# Work request:
Below is a set of entries. Reproduce exactly the lines from the one containing "1432x840 pixels. Task: Click" through the end, both included.
=== Extracted records ===
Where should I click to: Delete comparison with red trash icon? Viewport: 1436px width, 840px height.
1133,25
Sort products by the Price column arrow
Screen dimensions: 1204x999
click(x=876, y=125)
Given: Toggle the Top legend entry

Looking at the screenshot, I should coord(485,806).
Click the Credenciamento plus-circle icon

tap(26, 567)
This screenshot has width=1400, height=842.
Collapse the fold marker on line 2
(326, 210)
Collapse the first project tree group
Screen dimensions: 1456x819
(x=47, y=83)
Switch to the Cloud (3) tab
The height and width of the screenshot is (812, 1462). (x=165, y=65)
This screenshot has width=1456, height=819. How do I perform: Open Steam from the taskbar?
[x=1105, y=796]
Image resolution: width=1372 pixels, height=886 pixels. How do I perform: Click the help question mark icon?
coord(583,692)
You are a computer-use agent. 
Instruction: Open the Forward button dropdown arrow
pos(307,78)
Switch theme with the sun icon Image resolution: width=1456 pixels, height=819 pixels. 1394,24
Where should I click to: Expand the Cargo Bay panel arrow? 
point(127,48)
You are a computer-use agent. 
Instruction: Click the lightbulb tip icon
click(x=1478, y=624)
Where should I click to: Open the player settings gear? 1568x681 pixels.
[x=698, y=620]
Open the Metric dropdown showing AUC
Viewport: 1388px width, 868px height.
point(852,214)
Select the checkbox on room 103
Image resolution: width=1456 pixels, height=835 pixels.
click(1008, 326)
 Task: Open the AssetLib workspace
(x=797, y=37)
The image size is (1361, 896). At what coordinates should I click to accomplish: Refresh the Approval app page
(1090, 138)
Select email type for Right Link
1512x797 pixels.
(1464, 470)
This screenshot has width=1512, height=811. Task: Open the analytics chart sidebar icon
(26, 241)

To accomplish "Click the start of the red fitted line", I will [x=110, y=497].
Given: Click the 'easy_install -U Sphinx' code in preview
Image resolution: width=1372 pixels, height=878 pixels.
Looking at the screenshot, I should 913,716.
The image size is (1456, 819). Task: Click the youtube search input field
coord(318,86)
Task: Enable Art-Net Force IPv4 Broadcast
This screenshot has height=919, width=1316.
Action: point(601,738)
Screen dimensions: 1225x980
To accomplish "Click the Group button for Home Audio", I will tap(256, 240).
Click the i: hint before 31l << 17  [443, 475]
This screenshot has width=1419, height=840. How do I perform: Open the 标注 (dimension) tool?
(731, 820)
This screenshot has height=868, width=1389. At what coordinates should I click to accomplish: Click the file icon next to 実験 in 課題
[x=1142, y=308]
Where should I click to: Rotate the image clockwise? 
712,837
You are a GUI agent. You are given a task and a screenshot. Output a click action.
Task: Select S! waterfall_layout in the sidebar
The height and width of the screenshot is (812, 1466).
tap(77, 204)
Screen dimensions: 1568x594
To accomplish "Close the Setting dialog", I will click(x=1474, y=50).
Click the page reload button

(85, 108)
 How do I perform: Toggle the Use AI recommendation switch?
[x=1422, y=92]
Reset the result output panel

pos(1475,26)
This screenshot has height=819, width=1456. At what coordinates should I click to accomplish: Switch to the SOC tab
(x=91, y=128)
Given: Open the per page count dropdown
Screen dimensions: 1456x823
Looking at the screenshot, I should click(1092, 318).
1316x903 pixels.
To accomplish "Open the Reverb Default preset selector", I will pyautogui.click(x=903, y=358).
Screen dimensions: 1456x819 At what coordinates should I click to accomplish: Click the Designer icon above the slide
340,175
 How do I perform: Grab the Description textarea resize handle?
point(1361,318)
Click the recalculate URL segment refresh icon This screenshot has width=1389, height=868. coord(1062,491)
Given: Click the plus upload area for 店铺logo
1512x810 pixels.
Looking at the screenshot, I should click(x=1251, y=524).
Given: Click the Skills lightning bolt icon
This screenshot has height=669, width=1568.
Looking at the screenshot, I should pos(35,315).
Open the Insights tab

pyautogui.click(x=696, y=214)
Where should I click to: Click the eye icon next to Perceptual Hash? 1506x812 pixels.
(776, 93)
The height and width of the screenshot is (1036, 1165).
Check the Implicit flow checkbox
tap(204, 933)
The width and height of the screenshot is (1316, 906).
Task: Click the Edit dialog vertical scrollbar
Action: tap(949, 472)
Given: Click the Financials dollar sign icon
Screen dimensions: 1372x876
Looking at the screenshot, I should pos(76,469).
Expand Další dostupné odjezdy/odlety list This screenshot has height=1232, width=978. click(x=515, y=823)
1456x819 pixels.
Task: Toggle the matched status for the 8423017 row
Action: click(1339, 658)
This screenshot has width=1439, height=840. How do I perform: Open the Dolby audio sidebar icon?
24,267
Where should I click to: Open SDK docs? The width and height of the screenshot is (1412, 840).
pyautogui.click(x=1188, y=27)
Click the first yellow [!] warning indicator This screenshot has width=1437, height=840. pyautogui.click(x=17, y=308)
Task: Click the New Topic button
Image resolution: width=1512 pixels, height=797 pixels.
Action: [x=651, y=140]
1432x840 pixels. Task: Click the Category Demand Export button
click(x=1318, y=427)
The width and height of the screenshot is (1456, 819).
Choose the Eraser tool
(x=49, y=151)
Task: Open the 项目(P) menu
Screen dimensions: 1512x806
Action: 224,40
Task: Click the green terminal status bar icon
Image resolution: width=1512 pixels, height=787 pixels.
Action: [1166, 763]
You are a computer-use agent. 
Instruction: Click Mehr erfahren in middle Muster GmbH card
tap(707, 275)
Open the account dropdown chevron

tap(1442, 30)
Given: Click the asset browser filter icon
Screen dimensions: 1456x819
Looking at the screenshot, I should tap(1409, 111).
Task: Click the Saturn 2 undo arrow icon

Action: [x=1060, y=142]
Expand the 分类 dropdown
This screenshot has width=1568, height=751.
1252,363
===
# Problem solution:
1432x840 pixels. Task: Click the Category Demand Export button
click(x=1318, y=427)
The width and height of the screenshot is (1456, 819).
Choose the Eraser tool
(x=49, y=151)
Task: Open the 项目(P) menu
Screen dimensions: 1512x806
Action: 224,40
Task: Click the green terminal status bar icon
Image resolution: width=1512 pixels, height=787 pixels.
Action: [1166, 763]
You are a computer-use agent. 
Instruction: Click Mehr erfahren in middle Muster GmbH card
tap(707, 275)
Open the account dropdown chevron

tap(1442, 30)
Given: Click the asset browser filter icon
Screen dimensions: 1456x819
Looking at the screenshot, I should tap(1409, 111).
Task: Click the Saturn 2 undo arrow icon

Action: [x=1060, y=142]
Expand the 分类 dropdown
This screenshot has width=1568, height=751.
1252,363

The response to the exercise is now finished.